Exercise instructions:
Type out the entries below again, character for character.

Collected data entries

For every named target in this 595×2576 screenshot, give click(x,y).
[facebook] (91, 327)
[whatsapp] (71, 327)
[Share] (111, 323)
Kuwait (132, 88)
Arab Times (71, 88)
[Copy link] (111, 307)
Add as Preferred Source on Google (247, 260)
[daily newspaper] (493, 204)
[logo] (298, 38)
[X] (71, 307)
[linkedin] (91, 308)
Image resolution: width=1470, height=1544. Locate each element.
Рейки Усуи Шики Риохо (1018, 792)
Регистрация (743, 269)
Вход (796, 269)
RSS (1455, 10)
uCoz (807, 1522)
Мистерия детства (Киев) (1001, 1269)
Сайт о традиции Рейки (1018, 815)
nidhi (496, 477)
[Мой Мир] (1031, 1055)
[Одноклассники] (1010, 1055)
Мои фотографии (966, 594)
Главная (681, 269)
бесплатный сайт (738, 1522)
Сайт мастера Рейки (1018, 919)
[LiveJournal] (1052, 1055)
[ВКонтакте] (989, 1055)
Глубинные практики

Written response:
For every named target in this 595×2576 screenshot, give click(x,y).
[facebook] (91, 327)
[whatsapp] (71, 327)
[Share] (111, 323)
Kuwait (132, 88)
Arab Times (71, 88)
[Copy link] (111, 307)
Add as Preferred Source on Google (247, 260)
[daily newspaper] (493, 204)
[logo] (298, 38)
[X] (71, 307)
[linkedin] (91, 308)
Image resolution: width=1470, height=1544. Locate each element.
Рейки Усуи Шики Риохо (1018, 792)
Регистрация (743, 269)
Вход (796, 269)
RSS (1455, 10)
uCoz (807, 1522)
Мистерия детства (Киев) (1001, 1269)
Сайт о традиции Рейки (1018, 815)
nidhi (496, 477)
[Мой Мир] (1031, 1055)
[Одноклассники] (1010, 1055)
Мои фотографии (966, 594)
Главная (681, 269)
бесплатный сайт (738, 1522)
Сайт мастера Рейки (1018, 919)
[LiveJournal] (1052, 1055)
[ВКонтакте] (989, 1055)
Глубинные практики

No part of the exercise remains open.